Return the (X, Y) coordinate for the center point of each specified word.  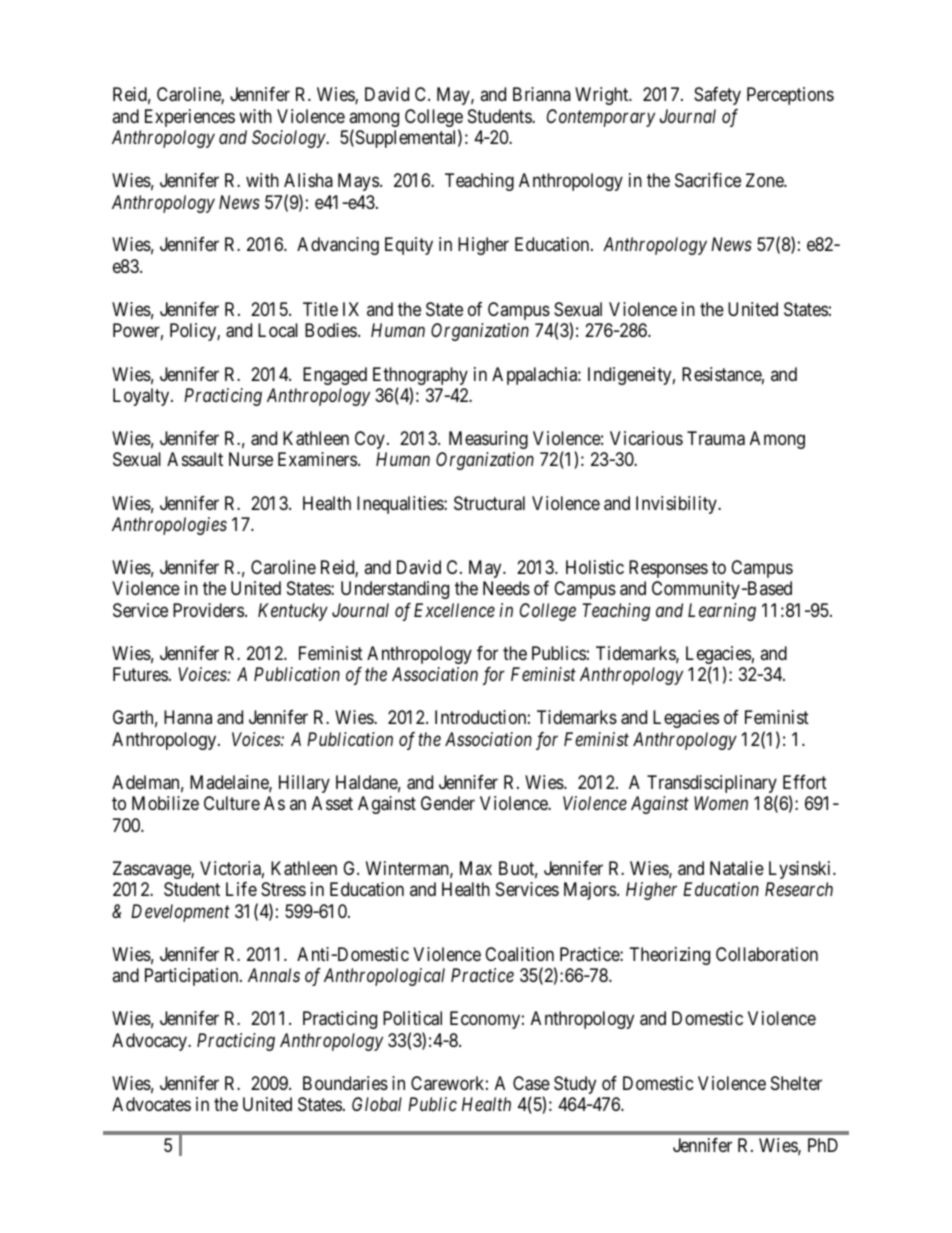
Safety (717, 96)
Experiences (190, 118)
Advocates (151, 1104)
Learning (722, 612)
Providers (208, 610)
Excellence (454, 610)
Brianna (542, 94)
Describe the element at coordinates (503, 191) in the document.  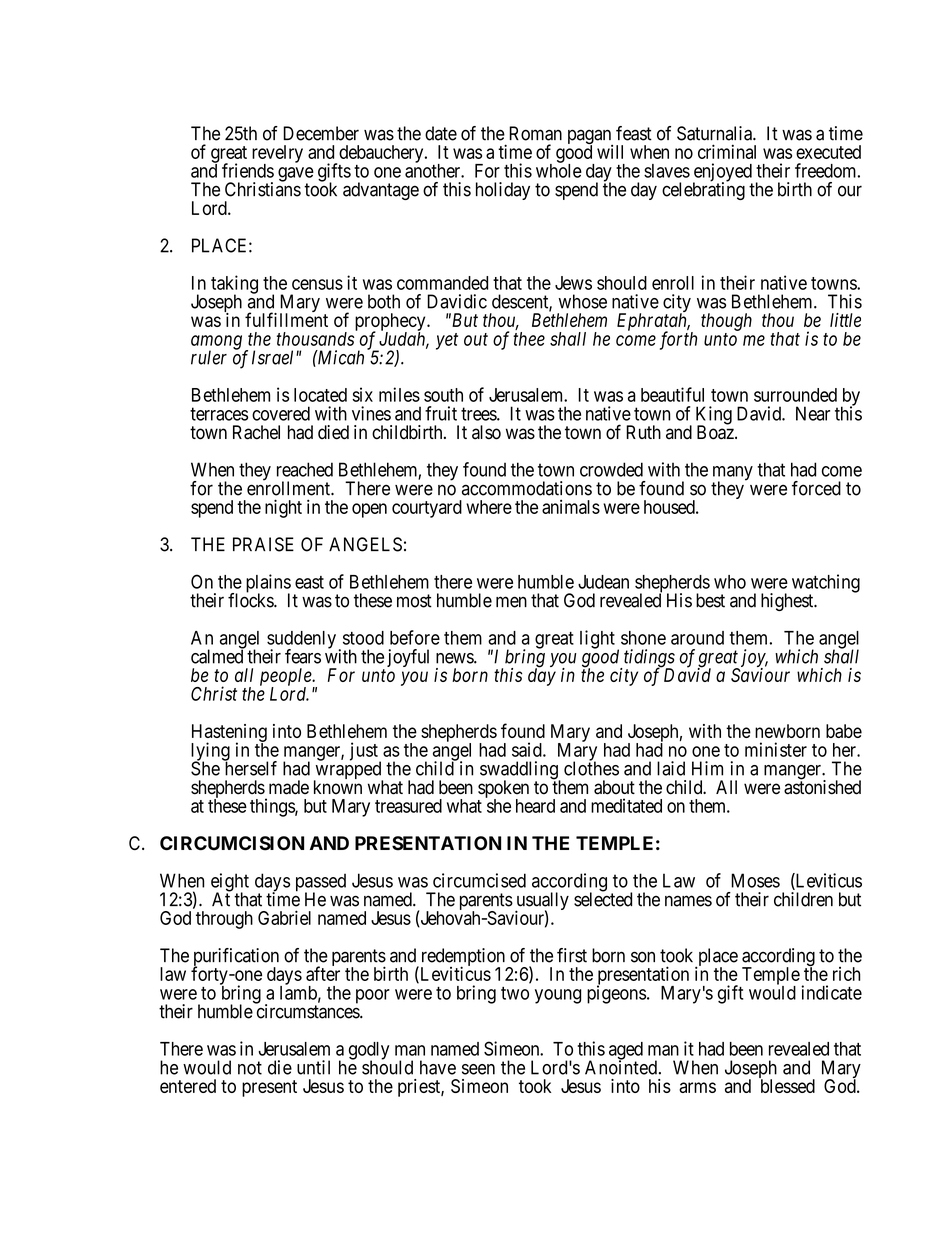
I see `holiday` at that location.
——
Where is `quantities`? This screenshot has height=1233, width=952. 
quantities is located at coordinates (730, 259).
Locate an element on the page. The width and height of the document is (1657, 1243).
——
OBJETIVO DO EXERCÍCIO:
Digite novamente, sem nenhuma alteração, as linhas que vão da que contém "Return the (X, Y)" até a que contém "at that location.", ambas incluídas. Não inclua as imagens na resposta.

RESPOSTA ABAIXO:
Return the (X, Y) coordinate for the center point of each specified word.  
Safety (717, 96)
Experiences (190, 118)
Advocates (151, 1104)
Learning (722, 612)
Providers (208, 610)
Excellence (454, 610)
Brianna (542, 94)
Describe the element at coordinates (503, 191) in the document.  
I see `holiday` at that location.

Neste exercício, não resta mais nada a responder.